Tristesse et colère lorsqu’on découvre Michel Munier se battre pour la préservation des milieux sauvages, des zones de quiétude, et contre certaines logiques économiques mortifères (le développement des loisirs, du ski, des forêts de production etc.) ainsi que l’égoïsme de certains indélicats particulièrement intrusifs.

Bien entendu, on découvre au fur et à mesure de la lecture de l’ouvrage qu’à cause de tout cela la population de ces oiseaux du froid décroît fortement, décennie après décennie. Et comme si cela ne suffisait pas, le réchauffement climatique en toile de fond accentue et accélère encore le phénomène.

On est ému, parfois aux larmes pour ma part, par la poésie qui se dégage de l’ouvrage.

Aujourd’hui il n’y a plus que quelques individus, âgés de surcroît, de Grand Tétras dans le massif vosgien. L’espèce est donc virtuellement éteinte. On peut imaginer la détresse de l’auteur qui constate, sur ses vieux jours, cette issue tragique contre laquelle il s’est battu toute sa vie.

Mais Michel Munier n’est pas homme à se laisser abattre. Avec lui, la lueur d’espoir n’est jamais loin, et il invite ceux qui l’écoutent à mener les grands combats écologiques de notre temps.

Un témoignage précieux et bouleversant, à mettre dans toutes les mains, ne serait-ce que pour construire l’avenir intelligemment…

A l’heure où nous publions cet entretien, les lâchés de 9 grands Tétras norvégiens ont déjà débuté dans le massif Vosgien, malgré les nombreux avis défavorables exprimés lors de la consultation citoyenne. En effet, le tribunal administratif de Nancy, suite au recours en référé déposé par plusieurs associations de défense de l’environnement, a rendu un avis favorable le 25/04/2024 au projet de repeuplement.

Joint par téléphone le 23 mars 2024, Michel Munier, me remercie pour cet entretien en me disant qu’il avait été surpris en parcourant ce webzine et qu’il n’était guère habitué à s’exprimer sur ce genre de support.

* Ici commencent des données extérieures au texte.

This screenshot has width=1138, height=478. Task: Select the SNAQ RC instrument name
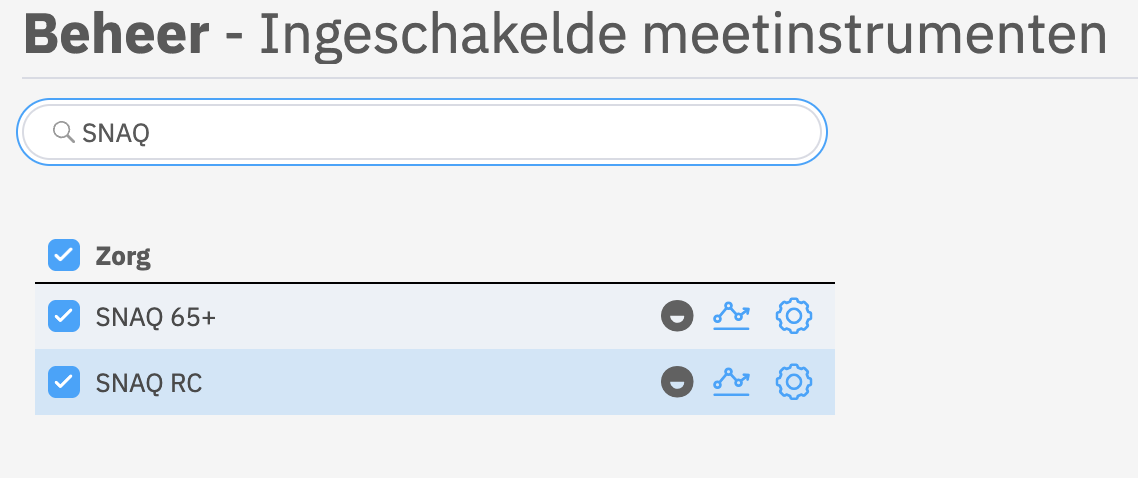[x=148, y=382]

Il ajoute ensuite que les arts, la poésie et la musique en particulier, permettent de toucher les gens d’ordinaire indifférents à des causes humanitaires où environnementales et qu’il est lui-même fort sensible aux messages des chants et de la musique. Puis il m’explique que les passereaux, en chantant, créent des vibrations qui sont ressenties par les arbres. Que celles-ci ont ensuite un impact sur la sève et la croissance du végétal qui s’en trouve comme « accélérée », ce qui profite alors à tout l’écosystème (insectes, etc.).

Voilà pourquoi il porte en très haute estime la musique, la poésie et la danse, me dit-il, car cela va au-delà des émotions. Cela créé chez nous des vibrations particulières qui nous échappent mais qui nous apportent de l’énergie.

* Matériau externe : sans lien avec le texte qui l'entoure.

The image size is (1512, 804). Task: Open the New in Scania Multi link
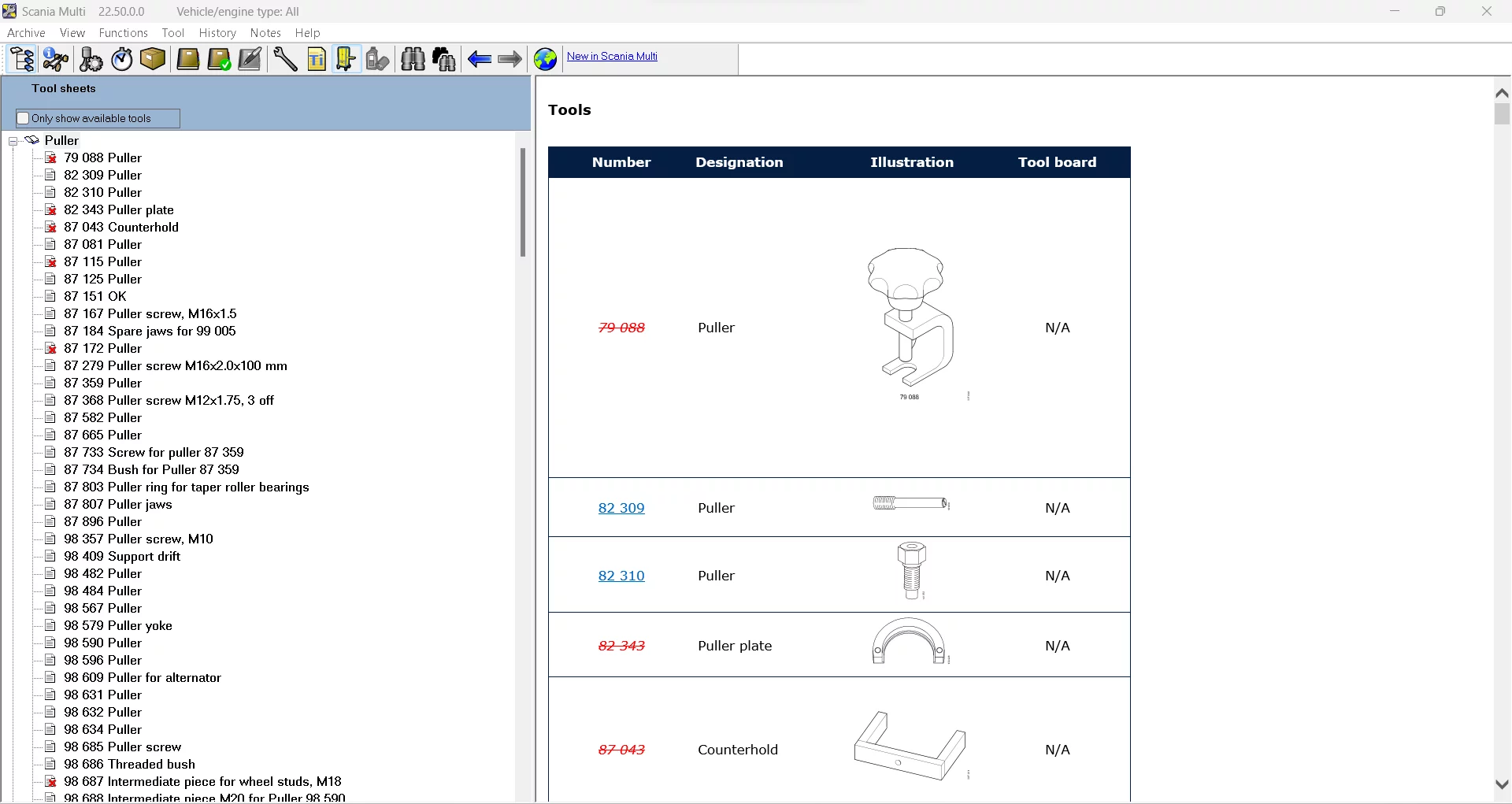pos(612,56)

Le pouvoir de la musique en somme, qu’elle soit jouée par les Hommes ou par la faune de nos forêts est immense : quelle merveilleuse entrée en matière…

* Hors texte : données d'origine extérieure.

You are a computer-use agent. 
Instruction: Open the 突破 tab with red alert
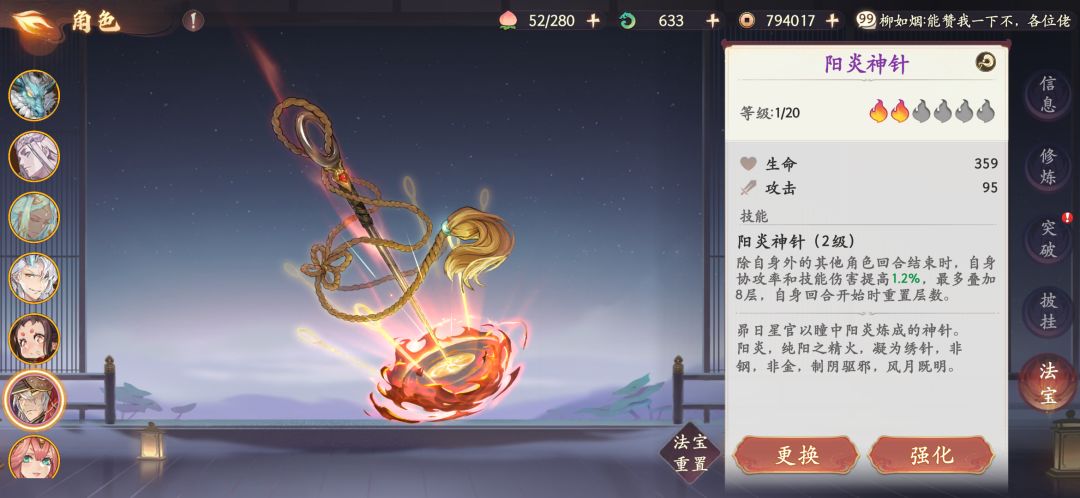[1048, 238]
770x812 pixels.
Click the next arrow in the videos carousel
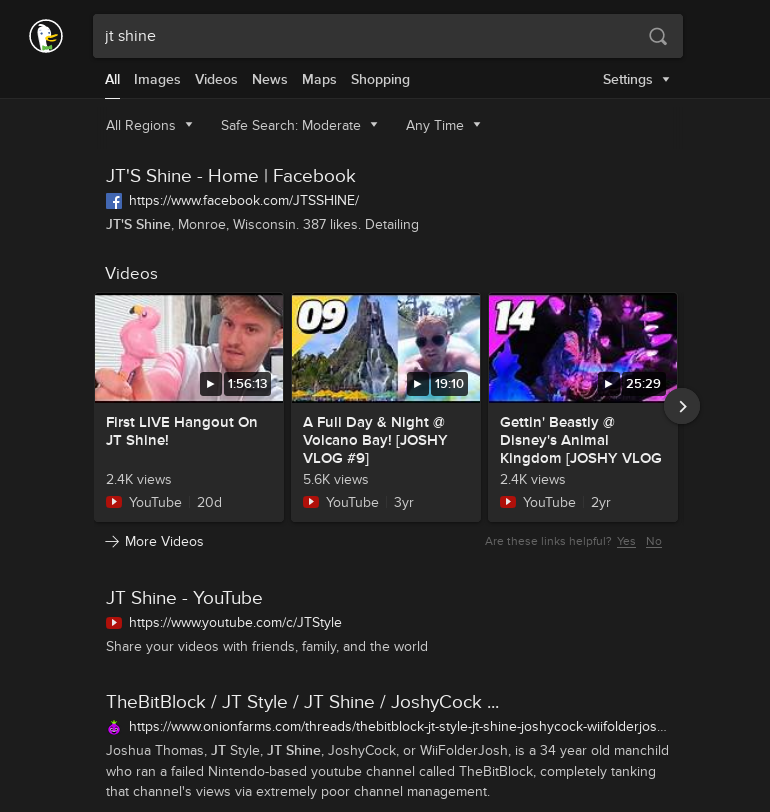682,406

1) Une consultation publique sur la réintroduction du Grand Tétras a actuellement lieu. La préfecture des Vosges, le Parc Naturel des Ballons des Vosges et la Région Grand Est y sont favorables contre l’avis de plusieurs naturalistes et écologistes. Encore la logique économique mortifère contre laquelle vous vous êtes battu toute votre vie ?

Vous remuez le couteau dans la plaie. J’essaie de m’extraire du non-sens de cette obstination des pouvoirs publics à vouloir coûte que coûte réintroduire cette espèce car c’est très douloureux pour moi, mais je vous remercie tout de même de poser la question !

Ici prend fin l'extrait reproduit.